New Jersey Gov. Chris Christie’s appearance in post-Superstorm Sandy TV ads comes close to violating campaign laws, according to a state lawmaker leading an investigation of the governor.
Assemblyman John Wisniewski (D) on Tuesday said that the ads, which aired while Christie (R) ran for reelection last year, were “an improper expenditure.” Christie faces a federal investigation over his use of disaster relief funds on the ads.
"When the governor is running for reelection, to use his image relentlessly in those ads, borders on at least a campaign law violation," Wisniewski said during an interview with Fusion’s Jorge Ramos.
A federal auditor will examine whether the $25 million marketing campaign designed to boost tourism at the Jersey shore miused federal dollars. Wisniewski said that the ads were about more than just tourism.
"He should not be using those funds to advertise himself during the middle of a general election campaign, and that's what he did."

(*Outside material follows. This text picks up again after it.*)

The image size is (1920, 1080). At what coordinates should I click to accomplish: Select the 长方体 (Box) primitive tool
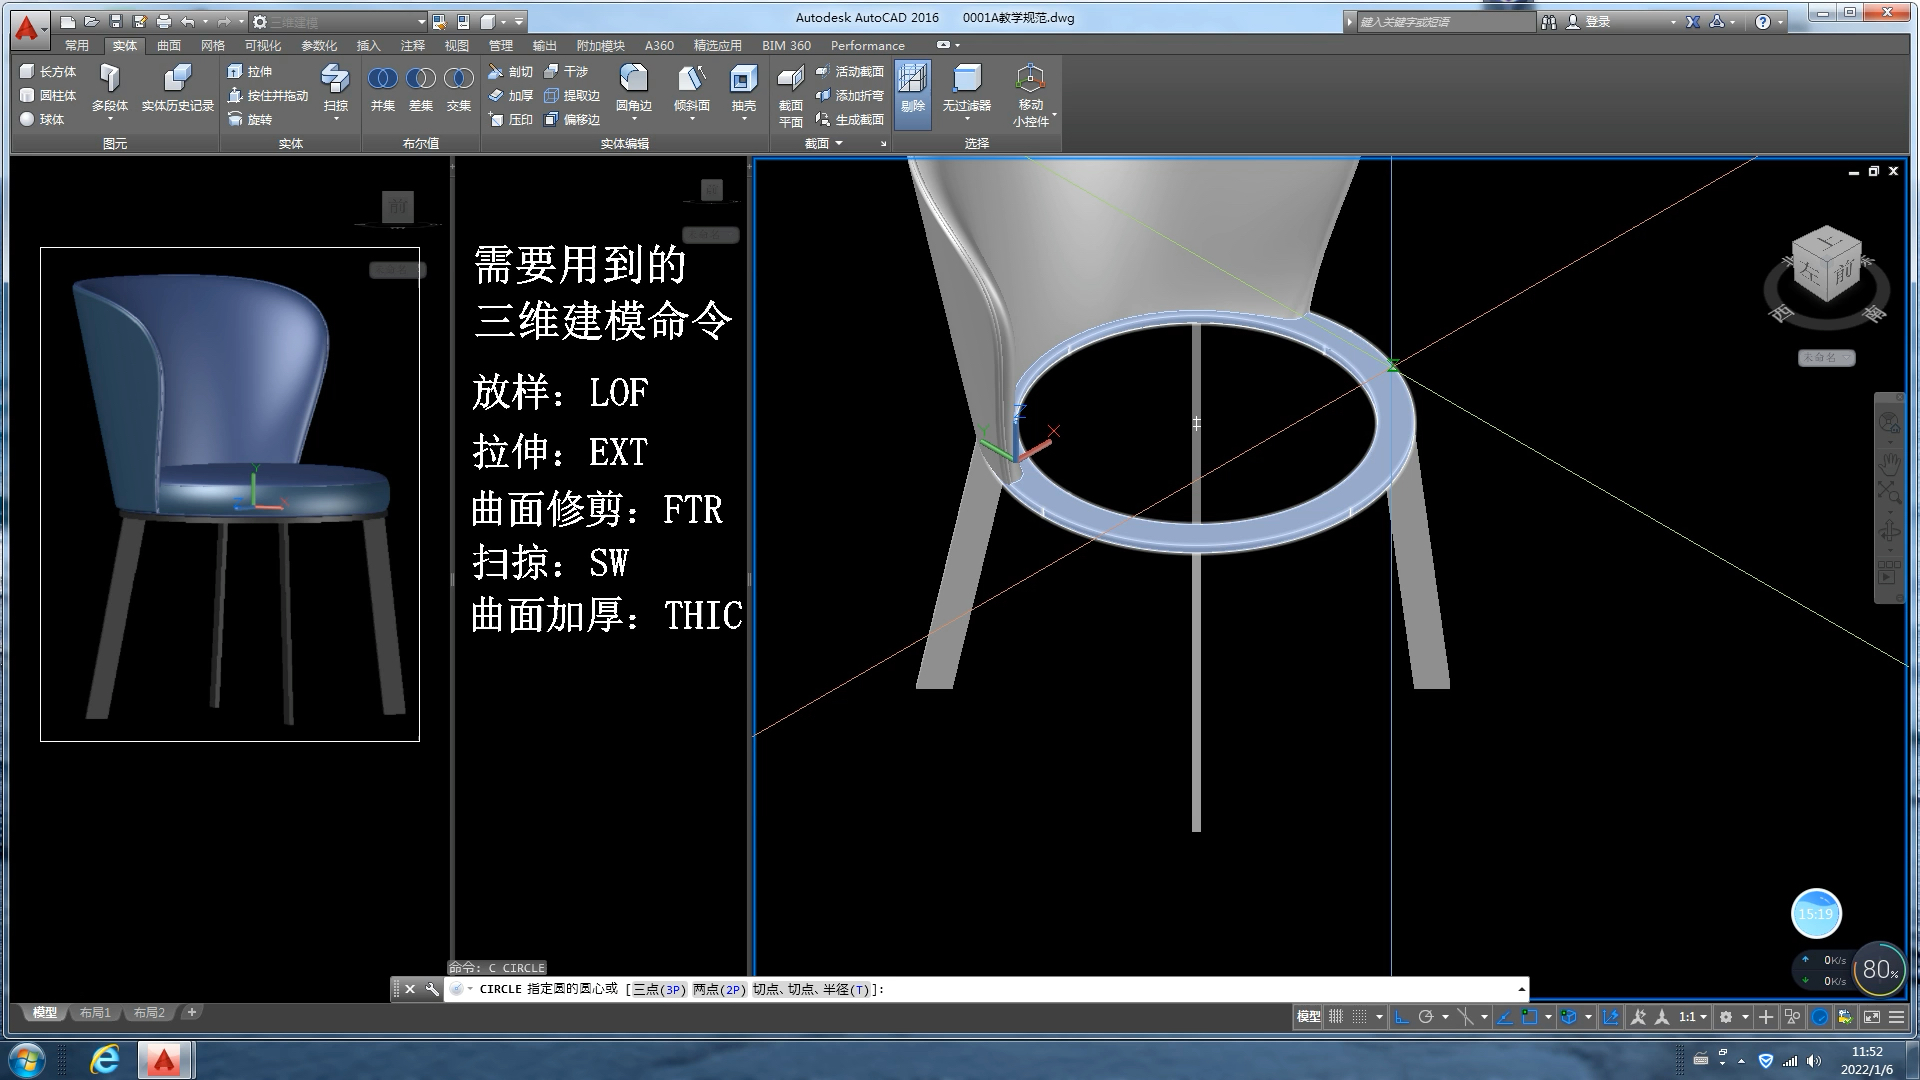pos(50,72)
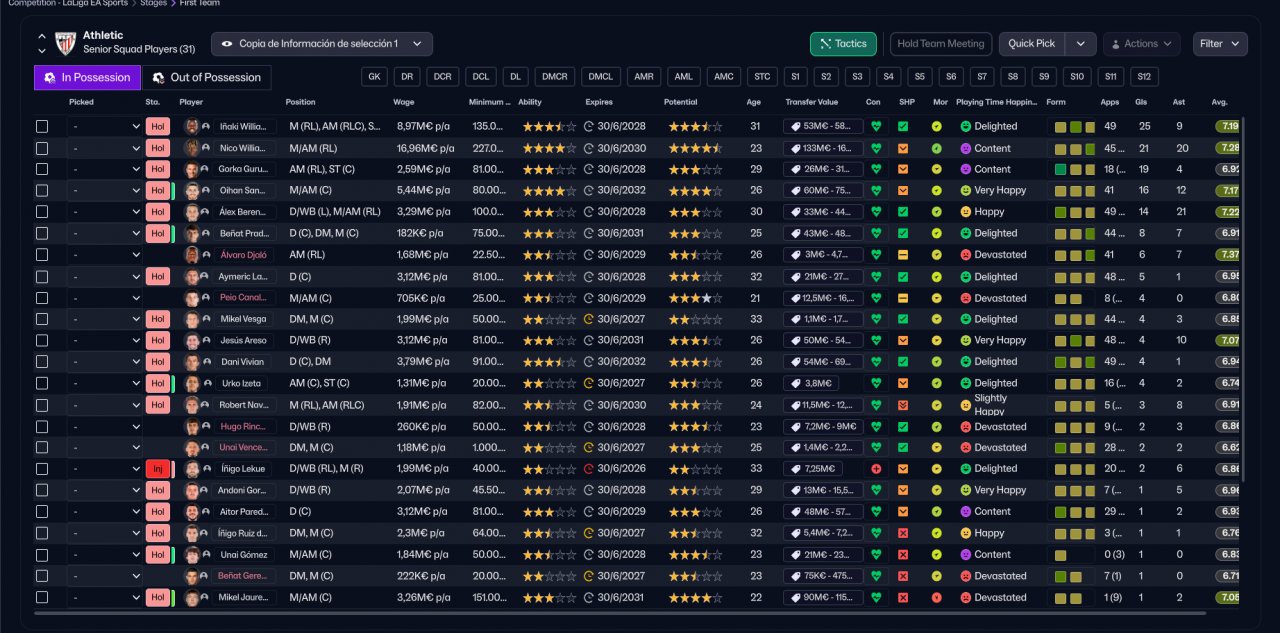The image size is (1280, 633).
Task: Switch to the Out of Possession tab
Action: [206, 78]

Wisniewski is head of a special investigative committee that has been given subpoena power to look into another Christie-related scandal: politically motivated lane closures on the George Washington Bridge.
A Christie spokesman did not respond to a request for comment. His office a has said the timing of the Sandy investigation is politically motivated, and that its disaster relief plan was approved by the Obama administration.
“We're confident that any review will show that the ads were a key part in helping New Jersey get back on its feet after being struck by the worst storm in state history,” spokesman Colin Reed said in a statement on Monday.
With regard to the bridge scandal, Wisniewski has raised the specter of impeachment for Christie -- if he was aware of his staff’s efforts to shut down lanes in an effort to exact revenge on a Democratic rival. But Wisniewski said Tuesday that his committee still has to conduct its investigation to determine Christie’s involvement.
"I think he's not telling the whole story, and I think we need to go step by step," Wisniewski said. "There are a lot of questions we have to answer first before we get to the governor."